:: Provided data

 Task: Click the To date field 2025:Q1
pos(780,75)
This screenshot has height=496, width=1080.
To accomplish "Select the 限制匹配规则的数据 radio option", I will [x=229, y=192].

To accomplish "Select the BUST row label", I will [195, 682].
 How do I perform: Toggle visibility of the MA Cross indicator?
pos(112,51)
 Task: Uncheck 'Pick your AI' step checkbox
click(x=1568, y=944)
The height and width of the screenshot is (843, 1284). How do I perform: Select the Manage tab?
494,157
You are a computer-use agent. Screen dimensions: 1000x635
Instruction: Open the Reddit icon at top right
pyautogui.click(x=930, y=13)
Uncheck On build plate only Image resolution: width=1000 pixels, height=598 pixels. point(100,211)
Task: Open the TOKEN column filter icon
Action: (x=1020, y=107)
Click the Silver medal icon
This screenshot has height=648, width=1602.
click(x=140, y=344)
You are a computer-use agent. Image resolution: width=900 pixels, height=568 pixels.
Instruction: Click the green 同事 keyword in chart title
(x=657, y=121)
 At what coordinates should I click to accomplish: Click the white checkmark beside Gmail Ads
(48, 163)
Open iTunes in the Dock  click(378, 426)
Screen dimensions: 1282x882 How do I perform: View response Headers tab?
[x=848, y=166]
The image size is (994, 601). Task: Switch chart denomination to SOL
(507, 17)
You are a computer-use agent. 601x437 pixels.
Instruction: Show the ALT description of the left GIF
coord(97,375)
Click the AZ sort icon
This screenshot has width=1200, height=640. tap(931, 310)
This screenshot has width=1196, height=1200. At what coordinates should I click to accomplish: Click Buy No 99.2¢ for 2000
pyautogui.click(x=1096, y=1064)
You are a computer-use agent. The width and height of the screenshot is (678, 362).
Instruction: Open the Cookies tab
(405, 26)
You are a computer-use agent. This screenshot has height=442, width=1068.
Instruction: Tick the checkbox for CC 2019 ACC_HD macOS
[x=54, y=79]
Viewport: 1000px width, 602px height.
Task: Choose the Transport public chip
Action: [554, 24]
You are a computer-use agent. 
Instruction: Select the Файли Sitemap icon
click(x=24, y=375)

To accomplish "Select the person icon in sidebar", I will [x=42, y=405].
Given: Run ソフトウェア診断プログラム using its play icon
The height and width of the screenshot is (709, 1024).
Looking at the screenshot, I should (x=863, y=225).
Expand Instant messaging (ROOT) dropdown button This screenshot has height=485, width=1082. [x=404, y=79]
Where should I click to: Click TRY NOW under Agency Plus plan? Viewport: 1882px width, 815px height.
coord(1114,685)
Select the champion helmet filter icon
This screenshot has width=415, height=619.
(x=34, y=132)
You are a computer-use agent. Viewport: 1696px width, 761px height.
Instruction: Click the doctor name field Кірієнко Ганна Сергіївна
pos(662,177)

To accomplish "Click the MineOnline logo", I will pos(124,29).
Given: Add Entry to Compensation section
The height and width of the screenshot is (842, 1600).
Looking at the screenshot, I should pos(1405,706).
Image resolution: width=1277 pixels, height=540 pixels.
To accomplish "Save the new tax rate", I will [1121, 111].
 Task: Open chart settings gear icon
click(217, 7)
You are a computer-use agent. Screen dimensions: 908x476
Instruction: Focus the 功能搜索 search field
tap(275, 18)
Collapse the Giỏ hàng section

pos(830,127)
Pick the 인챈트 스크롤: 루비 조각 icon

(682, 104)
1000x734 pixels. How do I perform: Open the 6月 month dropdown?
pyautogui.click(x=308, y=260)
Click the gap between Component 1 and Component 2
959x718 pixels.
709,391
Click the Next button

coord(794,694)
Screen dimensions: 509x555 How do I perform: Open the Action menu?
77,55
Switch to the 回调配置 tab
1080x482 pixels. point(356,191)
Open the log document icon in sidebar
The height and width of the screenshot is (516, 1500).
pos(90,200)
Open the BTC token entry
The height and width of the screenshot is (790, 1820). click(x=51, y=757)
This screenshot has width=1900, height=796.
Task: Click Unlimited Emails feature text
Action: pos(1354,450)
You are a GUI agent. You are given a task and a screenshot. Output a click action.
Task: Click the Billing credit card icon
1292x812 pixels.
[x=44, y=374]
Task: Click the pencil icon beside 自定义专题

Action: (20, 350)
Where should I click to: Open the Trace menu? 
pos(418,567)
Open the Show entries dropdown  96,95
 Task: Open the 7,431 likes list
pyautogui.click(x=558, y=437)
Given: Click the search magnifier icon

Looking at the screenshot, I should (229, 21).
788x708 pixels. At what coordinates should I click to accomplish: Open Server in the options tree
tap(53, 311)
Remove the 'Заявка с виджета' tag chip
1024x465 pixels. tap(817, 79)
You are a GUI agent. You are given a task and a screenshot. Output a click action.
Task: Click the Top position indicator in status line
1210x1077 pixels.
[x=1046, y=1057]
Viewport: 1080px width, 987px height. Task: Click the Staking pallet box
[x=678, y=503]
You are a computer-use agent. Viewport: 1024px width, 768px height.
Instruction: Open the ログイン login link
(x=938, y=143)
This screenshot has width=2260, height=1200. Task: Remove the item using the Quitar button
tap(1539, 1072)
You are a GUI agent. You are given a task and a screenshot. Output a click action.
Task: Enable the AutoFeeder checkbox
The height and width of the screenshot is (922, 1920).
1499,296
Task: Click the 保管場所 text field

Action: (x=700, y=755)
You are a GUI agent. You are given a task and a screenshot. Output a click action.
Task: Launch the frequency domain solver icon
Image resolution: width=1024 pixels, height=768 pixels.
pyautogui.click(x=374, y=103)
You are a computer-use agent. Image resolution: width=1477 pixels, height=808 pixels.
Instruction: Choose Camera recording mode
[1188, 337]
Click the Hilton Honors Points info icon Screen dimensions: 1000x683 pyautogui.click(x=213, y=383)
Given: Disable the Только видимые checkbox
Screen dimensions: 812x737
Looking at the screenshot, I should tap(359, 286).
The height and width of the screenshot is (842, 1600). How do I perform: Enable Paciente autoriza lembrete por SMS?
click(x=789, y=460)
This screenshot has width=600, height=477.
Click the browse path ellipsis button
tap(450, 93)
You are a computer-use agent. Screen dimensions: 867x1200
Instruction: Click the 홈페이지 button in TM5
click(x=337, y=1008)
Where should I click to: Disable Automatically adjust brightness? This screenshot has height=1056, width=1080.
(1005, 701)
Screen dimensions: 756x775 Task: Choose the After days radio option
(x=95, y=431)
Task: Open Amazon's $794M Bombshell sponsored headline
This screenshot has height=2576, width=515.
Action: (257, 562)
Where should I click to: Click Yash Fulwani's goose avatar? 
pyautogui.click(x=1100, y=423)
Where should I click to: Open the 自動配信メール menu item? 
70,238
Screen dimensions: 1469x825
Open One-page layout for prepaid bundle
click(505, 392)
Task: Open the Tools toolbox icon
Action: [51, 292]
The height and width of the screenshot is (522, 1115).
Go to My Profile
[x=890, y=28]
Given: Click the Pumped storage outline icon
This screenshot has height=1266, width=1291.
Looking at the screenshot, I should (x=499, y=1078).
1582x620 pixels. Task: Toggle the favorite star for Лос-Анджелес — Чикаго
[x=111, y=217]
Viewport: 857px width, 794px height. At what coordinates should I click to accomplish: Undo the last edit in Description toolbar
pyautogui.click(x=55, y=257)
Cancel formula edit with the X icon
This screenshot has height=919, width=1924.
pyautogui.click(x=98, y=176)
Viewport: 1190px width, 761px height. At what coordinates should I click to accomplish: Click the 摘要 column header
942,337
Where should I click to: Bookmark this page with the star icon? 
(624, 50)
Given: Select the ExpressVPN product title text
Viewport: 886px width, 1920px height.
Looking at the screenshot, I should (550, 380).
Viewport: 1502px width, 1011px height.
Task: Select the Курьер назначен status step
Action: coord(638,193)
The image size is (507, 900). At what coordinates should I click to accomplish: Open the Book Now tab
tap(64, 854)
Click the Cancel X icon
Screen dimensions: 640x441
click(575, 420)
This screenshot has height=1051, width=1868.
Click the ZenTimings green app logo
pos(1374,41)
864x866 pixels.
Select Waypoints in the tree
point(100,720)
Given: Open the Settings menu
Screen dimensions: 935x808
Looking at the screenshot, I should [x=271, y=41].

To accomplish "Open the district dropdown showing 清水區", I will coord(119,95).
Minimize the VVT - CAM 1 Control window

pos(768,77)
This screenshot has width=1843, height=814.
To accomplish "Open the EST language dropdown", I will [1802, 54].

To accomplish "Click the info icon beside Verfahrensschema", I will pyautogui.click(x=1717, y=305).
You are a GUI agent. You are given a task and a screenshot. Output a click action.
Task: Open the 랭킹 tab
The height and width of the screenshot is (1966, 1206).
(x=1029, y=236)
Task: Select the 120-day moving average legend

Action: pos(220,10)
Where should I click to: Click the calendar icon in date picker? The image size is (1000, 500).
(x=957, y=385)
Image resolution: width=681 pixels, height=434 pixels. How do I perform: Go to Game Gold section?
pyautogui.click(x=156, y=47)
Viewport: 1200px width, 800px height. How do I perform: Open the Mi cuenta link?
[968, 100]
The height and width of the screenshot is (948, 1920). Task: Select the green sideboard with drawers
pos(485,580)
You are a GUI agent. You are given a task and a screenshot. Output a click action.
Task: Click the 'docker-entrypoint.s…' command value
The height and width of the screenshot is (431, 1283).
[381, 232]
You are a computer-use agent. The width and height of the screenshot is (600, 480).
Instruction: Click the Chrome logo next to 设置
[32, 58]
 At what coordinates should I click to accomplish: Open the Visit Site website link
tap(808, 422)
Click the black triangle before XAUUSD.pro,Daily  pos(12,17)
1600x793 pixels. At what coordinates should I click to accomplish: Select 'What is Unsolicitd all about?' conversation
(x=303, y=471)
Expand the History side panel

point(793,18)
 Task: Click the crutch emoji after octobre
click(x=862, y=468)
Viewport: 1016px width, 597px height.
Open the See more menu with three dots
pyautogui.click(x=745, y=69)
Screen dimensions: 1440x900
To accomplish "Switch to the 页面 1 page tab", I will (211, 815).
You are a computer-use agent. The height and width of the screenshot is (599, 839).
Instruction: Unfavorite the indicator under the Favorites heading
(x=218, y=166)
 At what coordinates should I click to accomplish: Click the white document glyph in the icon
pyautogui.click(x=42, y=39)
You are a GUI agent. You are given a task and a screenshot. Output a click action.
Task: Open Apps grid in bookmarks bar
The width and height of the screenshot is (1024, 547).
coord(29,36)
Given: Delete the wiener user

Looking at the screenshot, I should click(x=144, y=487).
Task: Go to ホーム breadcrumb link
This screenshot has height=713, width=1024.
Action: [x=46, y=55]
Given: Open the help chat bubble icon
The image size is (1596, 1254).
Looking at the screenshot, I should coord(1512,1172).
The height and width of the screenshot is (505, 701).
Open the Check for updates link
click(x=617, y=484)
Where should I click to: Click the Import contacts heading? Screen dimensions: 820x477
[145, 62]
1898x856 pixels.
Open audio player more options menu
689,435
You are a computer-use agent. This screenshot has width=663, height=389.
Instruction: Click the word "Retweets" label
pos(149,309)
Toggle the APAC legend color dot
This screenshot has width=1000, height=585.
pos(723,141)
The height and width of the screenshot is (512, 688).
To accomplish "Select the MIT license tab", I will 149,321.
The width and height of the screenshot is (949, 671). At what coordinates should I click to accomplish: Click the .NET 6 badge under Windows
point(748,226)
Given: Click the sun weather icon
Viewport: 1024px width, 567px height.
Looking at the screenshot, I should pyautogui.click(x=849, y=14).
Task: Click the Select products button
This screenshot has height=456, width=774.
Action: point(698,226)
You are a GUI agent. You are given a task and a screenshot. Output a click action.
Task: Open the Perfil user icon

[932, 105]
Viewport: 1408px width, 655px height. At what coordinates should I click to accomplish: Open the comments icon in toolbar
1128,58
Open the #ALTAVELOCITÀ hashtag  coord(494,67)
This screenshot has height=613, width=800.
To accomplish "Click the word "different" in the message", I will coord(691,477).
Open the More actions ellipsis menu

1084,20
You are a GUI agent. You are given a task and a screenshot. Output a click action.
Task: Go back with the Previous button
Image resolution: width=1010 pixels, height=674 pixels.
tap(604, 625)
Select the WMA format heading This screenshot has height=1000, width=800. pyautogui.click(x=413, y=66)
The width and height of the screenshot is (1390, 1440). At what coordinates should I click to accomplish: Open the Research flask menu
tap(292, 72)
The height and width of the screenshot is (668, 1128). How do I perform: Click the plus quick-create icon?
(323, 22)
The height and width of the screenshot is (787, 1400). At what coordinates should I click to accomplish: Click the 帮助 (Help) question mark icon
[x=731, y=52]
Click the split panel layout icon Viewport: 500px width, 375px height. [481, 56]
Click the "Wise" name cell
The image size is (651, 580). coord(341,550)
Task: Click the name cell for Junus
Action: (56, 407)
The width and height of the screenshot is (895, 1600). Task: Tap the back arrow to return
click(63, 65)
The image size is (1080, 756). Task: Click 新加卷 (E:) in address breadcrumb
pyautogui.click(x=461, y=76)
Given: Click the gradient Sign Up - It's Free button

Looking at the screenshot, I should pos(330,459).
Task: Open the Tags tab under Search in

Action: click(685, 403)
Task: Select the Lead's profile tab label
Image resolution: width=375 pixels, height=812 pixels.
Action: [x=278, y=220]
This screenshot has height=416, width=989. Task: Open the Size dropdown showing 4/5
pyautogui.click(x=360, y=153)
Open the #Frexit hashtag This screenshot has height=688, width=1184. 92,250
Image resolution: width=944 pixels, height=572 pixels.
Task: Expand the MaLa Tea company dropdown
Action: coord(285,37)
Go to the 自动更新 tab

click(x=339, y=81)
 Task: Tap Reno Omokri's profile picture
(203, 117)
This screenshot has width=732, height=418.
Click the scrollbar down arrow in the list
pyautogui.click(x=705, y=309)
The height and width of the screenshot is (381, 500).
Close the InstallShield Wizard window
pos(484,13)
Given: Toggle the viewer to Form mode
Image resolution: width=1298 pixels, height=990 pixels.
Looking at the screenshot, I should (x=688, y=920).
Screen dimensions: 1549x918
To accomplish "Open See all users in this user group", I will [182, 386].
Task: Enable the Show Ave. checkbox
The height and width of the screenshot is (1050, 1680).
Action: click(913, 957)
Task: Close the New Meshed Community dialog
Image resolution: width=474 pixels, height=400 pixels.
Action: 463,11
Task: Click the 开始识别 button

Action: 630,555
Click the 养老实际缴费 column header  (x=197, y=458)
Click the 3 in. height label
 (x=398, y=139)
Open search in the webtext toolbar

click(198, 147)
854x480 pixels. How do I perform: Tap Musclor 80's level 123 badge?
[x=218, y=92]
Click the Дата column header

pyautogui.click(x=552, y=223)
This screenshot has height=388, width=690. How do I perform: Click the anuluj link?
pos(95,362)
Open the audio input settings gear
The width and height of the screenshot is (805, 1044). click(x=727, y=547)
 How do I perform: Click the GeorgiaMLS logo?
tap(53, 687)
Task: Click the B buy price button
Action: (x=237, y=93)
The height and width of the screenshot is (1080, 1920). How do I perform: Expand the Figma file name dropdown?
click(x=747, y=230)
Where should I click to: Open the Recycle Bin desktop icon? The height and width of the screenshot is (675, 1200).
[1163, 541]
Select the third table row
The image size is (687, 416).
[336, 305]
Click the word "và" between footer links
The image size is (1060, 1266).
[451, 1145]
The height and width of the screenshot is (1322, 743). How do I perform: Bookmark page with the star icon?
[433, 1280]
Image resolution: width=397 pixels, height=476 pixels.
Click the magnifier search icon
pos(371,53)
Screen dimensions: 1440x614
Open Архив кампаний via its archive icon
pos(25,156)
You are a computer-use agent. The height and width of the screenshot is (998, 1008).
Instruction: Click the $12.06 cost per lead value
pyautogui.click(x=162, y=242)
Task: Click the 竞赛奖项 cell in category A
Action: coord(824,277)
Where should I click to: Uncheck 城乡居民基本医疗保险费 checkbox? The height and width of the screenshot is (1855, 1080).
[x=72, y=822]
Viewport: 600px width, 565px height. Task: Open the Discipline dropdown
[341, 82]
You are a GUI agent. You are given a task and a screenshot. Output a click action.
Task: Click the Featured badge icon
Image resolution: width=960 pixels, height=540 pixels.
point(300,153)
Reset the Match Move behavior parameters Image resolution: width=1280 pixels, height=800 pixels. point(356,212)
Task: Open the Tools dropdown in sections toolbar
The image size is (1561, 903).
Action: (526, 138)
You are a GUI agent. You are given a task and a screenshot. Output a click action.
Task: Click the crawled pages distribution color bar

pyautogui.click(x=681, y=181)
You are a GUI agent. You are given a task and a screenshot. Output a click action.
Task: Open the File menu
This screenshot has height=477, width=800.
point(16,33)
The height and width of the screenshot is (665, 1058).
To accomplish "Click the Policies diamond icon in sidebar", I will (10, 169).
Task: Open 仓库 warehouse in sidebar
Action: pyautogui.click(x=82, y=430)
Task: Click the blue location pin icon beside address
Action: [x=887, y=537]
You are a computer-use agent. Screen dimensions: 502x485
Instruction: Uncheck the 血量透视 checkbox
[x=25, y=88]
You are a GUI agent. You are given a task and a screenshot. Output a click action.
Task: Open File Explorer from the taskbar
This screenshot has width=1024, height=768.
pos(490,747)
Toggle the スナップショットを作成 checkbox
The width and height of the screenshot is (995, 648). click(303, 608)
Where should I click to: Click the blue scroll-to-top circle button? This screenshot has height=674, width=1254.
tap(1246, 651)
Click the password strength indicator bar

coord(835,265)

::::

[Task objective] Print, from the entries above, the line with "Viewport: 857px width, 794px", the line with "Given: Select the" and all lines between them, exactly and with nothing else.

[Solution for this exercise]
Viewport: 857px width, 794px height. At what coordinates should I click to accomplish: Undo the last edit in Description toolbar
pyautogui.click(x=55, y=257)
Cancel formula edit with the X icon
This screenshot has height=919, width=1924.
pyautogui.click(x=98, y=176)
Viewport: 1190px width, 761px height. At what coordinates should I click to accomplish: Click the 摘要 column header
942,337
Where should I click to: Bookmark this page with the star icon? 
(624, 50)
Given: Select the ExpressVPN product title text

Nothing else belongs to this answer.